Stored data
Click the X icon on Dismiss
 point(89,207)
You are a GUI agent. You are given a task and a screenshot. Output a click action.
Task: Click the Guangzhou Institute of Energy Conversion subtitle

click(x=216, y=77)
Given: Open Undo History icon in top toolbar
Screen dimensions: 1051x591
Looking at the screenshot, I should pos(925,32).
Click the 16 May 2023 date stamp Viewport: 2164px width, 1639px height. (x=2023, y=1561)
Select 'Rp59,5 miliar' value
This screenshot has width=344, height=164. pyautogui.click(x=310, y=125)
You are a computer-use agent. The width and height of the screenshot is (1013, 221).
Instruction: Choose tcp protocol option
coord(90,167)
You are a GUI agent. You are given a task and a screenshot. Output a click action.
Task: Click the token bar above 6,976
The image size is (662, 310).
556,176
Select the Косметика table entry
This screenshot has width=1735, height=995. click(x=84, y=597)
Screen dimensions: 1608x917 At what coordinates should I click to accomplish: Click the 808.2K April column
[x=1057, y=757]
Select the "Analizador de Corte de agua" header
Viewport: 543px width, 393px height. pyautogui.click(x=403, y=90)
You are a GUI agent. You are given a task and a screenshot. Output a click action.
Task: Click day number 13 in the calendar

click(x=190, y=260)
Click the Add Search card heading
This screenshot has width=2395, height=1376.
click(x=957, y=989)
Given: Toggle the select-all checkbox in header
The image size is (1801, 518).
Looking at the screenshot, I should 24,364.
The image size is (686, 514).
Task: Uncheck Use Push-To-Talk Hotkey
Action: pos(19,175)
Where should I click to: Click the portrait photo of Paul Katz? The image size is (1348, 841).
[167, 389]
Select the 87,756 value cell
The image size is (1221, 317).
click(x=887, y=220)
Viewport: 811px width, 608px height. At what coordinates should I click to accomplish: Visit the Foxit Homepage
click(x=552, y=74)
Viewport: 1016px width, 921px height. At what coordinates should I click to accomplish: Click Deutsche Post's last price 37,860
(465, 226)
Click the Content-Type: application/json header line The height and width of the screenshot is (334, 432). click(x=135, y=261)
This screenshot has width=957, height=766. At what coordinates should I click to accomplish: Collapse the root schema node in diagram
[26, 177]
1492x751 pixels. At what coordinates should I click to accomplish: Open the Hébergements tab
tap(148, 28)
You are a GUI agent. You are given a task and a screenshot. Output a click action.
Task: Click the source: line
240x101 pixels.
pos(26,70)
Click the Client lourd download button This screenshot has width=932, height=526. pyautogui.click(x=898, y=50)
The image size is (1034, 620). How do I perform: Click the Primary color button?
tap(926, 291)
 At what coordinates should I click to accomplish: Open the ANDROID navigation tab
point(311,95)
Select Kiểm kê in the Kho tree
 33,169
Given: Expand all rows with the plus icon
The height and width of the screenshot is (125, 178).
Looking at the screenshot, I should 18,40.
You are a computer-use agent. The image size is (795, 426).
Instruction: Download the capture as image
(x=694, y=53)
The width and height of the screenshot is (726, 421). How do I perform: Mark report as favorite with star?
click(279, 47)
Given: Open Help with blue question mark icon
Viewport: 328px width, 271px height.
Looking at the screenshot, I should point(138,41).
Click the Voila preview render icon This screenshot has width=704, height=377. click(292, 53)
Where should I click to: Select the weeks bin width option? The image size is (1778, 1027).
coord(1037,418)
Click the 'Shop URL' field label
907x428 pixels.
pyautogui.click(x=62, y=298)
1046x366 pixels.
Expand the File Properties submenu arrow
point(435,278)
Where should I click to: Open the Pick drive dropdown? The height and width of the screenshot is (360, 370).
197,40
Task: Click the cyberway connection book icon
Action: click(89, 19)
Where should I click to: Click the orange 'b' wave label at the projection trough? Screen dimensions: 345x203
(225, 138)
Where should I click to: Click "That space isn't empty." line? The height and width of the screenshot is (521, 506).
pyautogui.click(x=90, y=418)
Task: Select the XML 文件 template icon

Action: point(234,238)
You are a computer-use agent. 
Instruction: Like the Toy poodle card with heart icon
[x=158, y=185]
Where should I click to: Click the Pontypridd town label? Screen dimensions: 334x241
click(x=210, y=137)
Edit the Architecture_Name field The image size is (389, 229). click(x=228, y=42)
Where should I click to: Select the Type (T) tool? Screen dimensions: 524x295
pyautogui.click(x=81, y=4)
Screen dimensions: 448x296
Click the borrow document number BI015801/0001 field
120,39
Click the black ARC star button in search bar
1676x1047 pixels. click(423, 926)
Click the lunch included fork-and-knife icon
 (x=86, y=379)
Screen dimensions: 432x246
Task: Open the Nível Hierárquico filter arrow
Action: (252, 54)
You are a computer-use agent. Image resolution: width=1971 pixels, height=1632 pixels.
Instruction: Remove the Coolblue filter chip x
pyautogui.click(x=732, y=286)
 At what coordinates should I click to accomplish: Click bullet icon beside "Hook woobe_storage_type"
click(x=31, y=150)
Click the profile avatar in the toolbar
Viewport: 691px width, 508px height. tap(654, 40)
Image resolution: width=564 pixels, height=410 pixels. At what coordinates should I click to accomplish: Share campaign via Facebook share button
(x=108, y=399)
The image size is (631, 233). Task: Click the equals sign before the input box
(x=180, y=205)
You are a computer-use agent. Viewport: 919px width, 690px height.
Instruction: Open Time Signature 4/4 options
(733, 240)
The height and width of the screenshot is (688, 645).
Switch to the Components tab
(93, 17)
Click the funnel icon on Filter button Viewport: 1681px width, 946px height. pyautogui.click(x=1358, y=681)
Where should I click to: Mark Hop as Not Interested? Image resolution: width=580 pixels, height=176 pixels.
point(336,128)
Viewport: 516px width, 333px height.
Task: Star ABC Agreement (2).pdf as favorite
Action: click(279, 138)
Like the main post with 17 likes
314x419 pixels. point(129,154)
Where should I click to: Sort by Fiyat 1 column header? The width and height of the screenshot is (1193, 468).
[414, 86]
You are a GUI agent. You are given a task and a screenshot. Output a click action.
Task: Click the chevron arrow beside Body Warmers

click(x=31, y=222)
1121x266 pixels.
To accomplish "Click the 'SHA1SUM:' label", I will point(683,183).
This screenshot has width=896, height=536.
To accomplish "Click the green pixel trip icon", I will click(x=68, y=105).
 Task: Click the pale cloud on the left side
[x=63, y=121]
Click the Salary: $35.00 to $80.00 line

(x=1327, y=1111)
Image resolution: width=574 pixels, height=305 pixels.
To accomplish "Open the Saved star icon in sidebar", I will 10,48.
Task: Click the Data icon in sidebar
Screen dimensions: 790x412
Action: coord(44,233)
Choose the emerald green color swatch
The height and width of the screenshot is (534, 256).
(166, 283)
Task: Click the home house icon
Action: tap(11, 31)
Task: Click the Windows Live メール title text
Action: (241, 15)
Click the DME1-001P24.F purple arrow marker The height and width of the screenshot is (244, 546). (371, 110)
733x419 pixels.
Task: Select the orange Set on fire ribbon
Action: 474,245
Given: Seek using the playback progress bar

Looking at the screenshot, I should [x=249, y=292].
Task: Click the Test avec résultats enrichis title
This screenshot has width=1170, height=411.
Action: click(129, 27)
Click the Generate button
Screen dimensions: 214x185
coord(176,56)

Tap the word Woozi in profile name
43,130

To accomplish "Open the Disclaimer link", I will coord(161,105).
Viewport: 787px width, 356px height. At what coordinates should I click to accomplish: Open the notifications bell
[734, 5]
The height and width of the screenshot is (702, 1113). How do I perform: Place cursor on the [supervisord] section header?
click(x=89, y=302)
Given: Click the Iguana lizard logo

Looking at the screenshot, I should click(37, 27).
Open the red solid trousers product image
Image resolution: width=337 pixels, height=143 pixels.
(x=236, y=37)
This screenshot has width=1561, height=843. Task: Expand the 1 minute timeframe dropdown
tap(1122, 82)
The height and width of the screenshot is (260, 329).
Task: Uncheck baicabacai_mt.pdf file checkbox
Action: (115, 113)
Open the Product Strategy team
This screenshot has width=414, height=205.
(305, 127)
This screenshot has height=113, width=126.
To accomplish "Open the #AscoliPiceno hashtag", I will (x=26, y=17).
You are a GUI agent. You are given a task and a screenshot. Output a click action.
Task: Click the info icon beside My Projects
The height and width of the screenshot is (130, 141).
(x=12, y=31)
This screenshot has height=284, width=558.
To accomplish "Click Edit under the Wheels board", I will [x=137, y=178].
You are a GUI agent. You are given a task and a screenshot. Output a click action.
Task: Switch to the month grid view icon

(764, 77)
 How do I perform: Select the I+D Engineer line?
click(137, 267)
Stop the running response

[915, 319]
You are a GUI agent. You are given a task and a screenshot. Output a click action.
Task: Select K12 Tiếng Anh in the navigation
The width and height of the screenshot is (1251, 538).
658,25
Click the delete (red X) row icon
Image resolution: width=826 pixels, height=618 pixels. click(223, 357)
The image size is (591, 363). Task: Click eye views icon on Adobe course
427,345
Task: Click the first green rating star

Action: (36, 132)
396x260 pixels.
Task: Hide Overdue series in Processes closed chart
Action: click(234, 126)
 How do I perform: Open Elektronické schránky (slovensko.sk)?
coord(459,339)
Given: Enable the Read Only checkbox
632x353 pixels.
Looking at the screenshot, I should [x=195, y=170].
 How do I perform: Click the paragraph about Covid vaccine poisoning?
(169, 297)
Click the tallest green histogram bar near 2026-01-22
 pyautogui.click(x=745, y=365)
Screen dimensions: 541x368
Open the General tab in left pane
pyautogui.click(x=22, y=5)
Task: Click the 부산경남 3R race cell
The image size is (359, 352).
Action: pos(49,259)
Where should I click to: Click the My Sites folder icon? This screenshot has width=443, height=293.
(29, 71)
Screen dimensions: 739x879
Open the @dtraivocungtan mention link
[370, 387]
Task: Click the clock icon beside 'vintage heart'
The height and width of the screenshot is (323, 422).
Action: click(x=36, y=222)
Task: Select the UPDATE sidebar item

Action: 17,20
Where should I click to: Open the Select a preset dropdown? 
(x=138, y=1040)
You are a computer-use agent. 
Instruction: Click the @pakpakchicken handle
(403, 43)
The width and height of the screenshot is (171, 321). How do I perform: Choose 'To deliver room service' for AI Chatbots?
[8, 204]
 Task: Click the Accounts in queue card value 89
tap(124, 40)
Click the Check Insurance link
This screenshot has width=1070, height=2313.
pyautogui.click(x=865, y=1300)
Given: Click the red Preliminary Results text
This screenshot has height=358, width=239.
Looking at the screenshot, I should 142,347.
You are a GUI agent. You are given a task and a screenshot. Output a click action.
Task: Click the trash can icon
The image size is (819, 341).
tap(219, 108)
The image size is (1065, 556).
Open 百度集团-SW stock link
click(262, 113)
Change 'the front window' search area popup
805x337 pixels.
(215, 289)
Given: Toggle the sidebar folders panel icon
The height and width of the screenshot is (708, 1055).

What this task involves
Turn everything from the line containing "Click the Generate button" down to the line containing "Looking at the screenshot, I should click(37, 27)." into a JSON list of strings, one string per line, leaving out blank lines.

Solved exercise
[
  "Click the Generate button",
  "Screen dimensions: 214x185",
  "coord(176,56)",
  "Tap the word Woozi in profile name",
  "43,130",
  "To accomplish \"Open the Disclaimer link\", I will coord(161,105).",
  "Viewport: 787px width, 356px height. At what coordinates should I click to accomplish: Open the notifications bell",
  "[734, 5]",
  "The height and width of the screenshot is (702, 1113). How do I perform: Place cursor on the [supervisord] section header?",
  "click(x=89, y=302)",
  "Given: Click the Iguana lizard logo",
  "Looking at the screenshot, I should click(37, 27)."
]